### Passage provided

------------------------------

The U.S. economy slowed down sharply in the final quarter of the year and GDP clocked in at 0.6% while for all of 2007 GDP came in at 2.2%, the smallest increase in five years.

The annual GDP figure posted its third yearly decline in growth and 2008 could be number four while 2009 could turn out to be number five.

The GDP report showed that inflation, as measured by headline PCE, breached the 4% mark and came in at 4.1% (just shy of a multi-year high of 4.3%) and what may be greater cause for concern is that core PCE came in at 2.7% (the highest reading since the second quarter of 2006).

In addition to the poor GDP report initial jobless claims surged to 373,000 and slowly but surely march their way to the key 400,000 level. Initial jobless claims may be one of the best real-time indicators of economic health available right now and the message the labor markets send is clear. Employment is on a downward trend as claims continue to increase.

------------------------------

### Available data

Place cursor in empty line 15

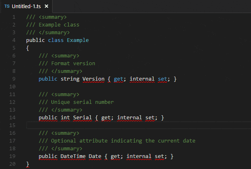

------------------------------

### What to work on
(a) In the GDP commentary, what was the core PCE reading?
(b) Extend the GDP commentary past its final sentence.
The data come from a separate source.

### Results
(a) 2.7%

(b)
Last but not least the U.S. Dollar has hit record lows versus the Euro and continues to loose value due to rate-cuts and the supply of more U.S. Dollars since Bernanke prints money like he needs to win a race. The U.S. Dollar is the most over-supplied currency right now and recent monetary decisions have increased the problem. This translates into the continued decrease of spending power and a real-time loss in equity markets and portfolios in comparison to the global economy.

Let us summarize the above:

The economy slows down and is on a path to hit negative growth (as early as the current quarter), inflation is a huge problem and continues to accelerate while employment continues to decelerate.

That points to stagflation regardless if Bernanke and Friends want to acknowledge the fact. ‘Bernanke Doesn’t See Return of ‘70s Woes’ (Associated Press), at least not yet but if you consider who is at the helm of the Fed it will give you reason to believe that the 1970s will be remembered as not as bad as the 2000s.

Bernanke has chosen to ignore inflation and focus on economic growth but he seems to forget that the economy will not be able to grow with inflation at current levels since the back-bone of the economy, the consumers, will not be able to support the economy as more and more disposable income is required just to cover the basics.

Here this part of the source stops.